## [EXERCISE PROMPT]
Among the lines below, take the one holding "Privacy Policy (120, 2472)", the one holding "Weddings (349, 24)", and all lines between them. Set them down exactly.
-- DATA SHOWN follows --
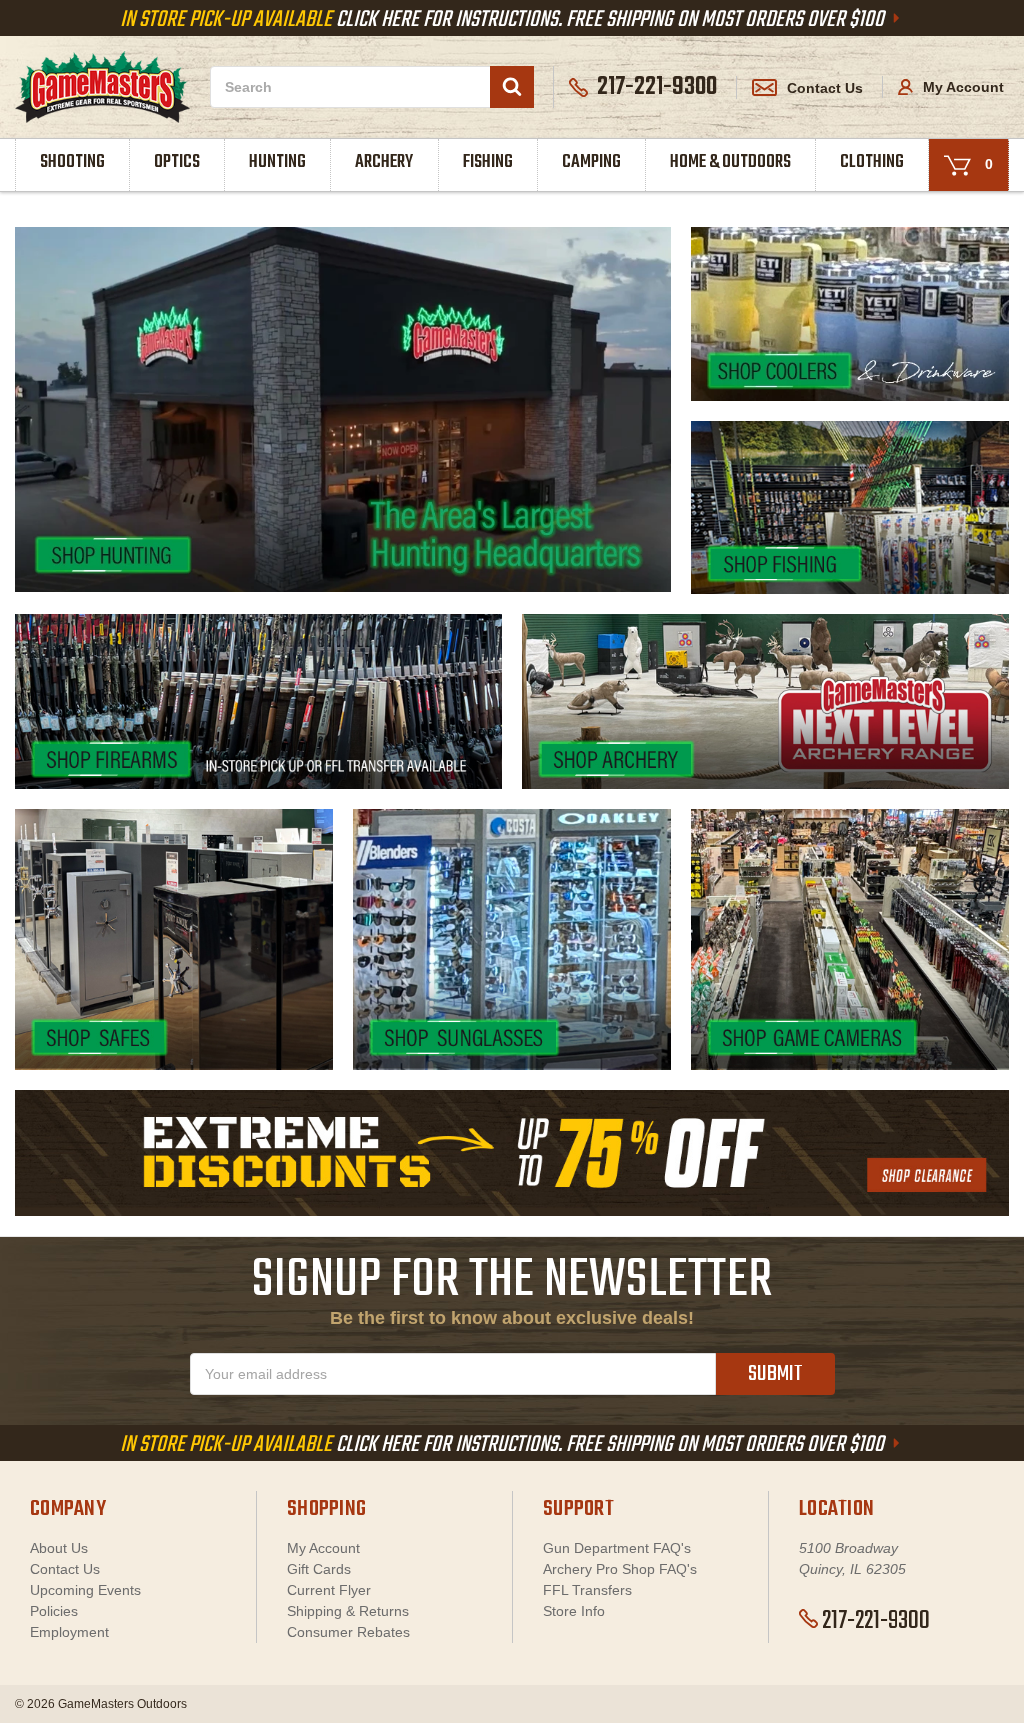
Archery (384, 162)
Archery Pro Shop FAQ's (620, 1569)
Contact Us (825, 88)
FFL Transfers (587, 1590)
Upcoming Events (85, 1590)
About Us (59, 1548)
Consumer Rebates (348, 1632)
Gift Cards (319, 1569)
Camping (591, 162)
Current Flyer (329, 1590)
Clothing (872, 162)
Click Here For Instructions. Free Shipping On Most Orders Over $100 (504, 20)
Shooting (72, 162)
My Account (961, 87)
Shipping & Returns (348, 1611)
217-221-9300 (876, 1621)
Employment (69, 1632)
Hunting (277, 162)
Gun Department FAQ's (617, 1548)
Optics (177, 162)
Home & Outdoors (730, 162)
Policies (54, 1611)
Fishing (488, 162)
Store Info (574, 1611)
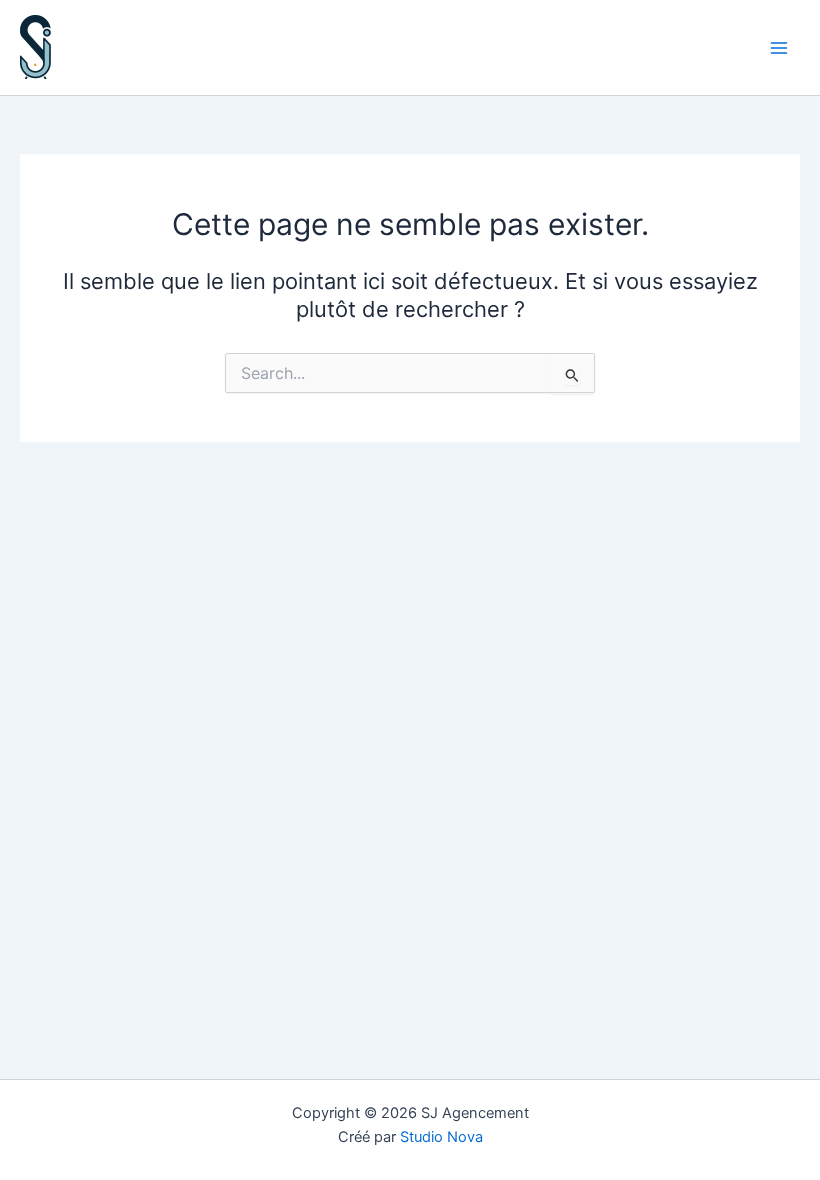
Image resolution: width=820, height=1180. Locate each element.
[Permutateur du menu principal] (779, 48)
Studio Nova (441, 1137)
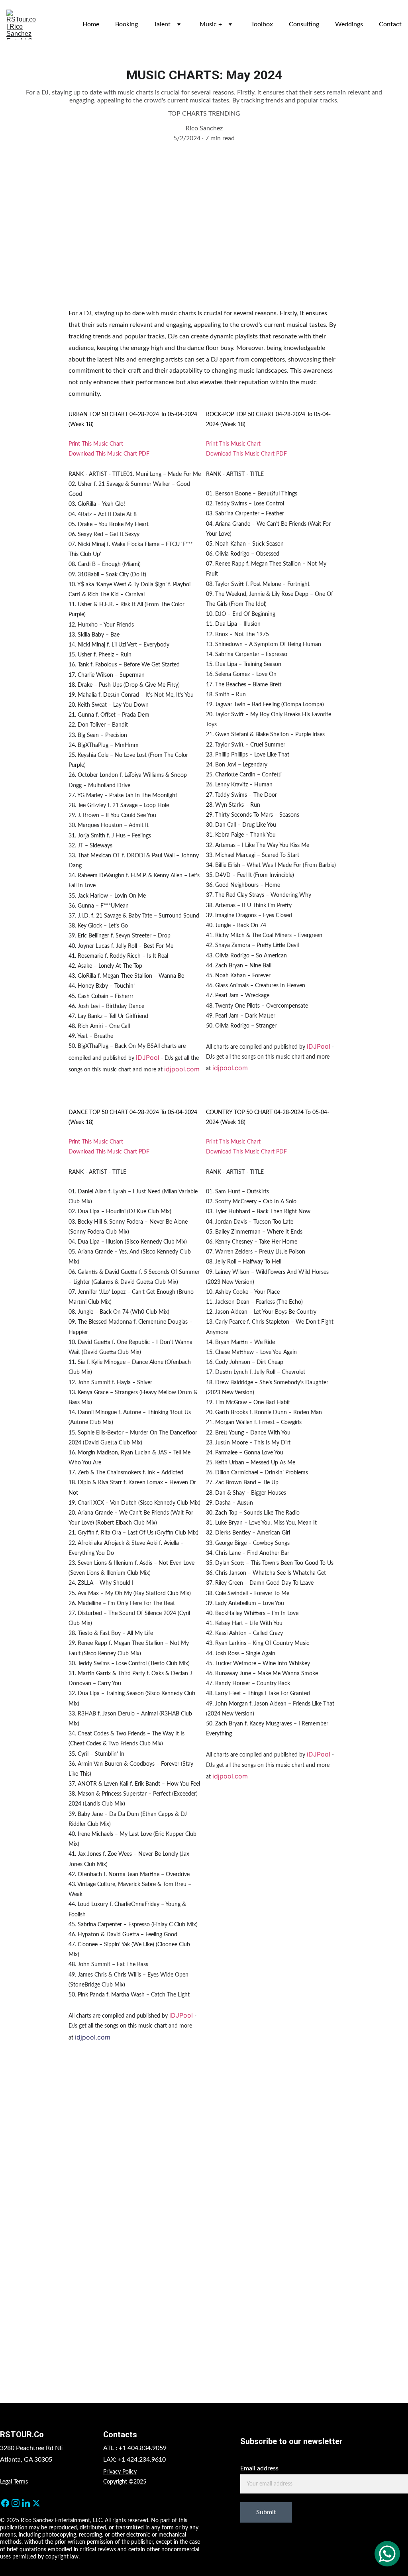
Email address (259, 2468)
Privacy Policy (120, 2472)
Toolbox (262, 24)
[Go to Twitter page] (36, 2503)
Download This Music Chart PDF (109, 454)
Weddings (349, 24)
-- DATA SHOWN concluded --
-- DATA SHOWN follows --
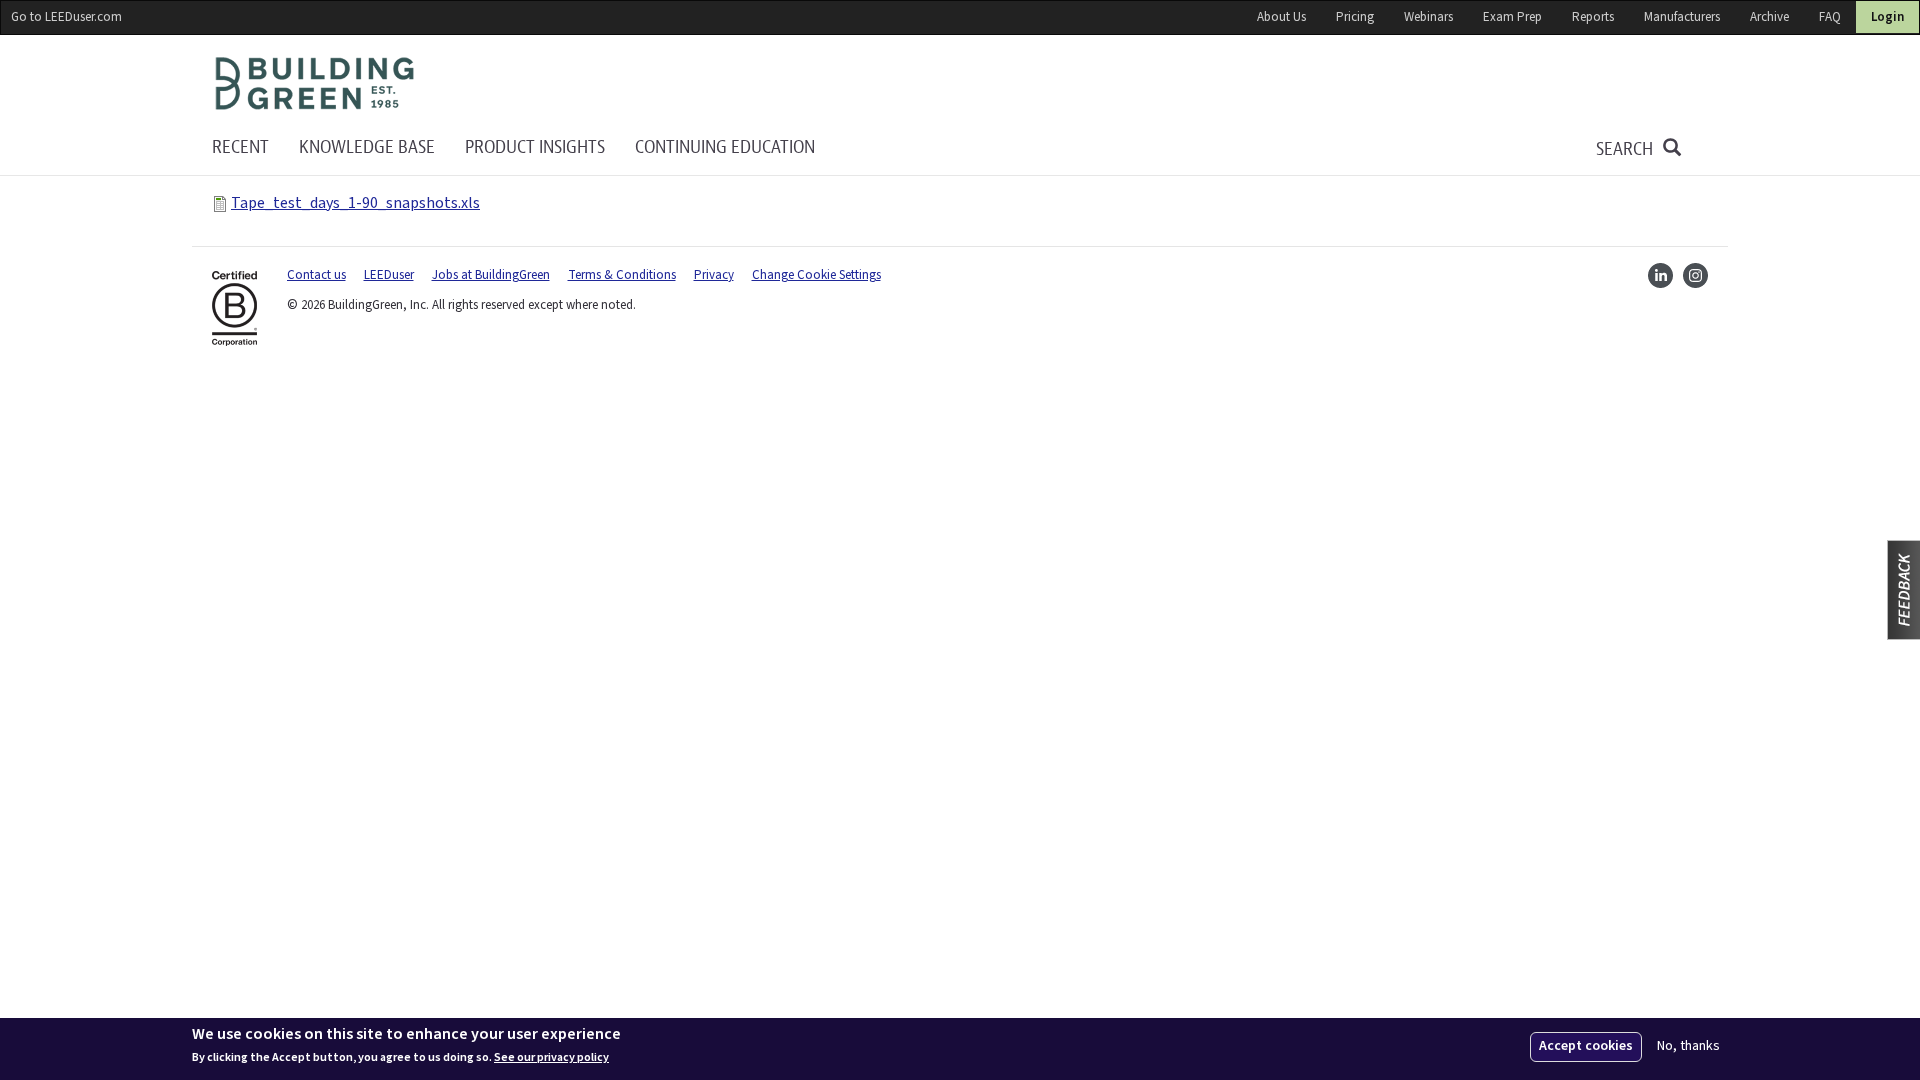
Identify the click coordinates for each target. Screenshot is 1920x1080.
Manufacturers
-- DATA SHOWN concluded --
## [YOUR RESPONSE]
Privacy Policy (120, 2472)
Toolbox (262, 24)
[Go to Twitter page] (36, 2503)
Download This Music Chart PDF (109, 454)
Weddings (349, 24)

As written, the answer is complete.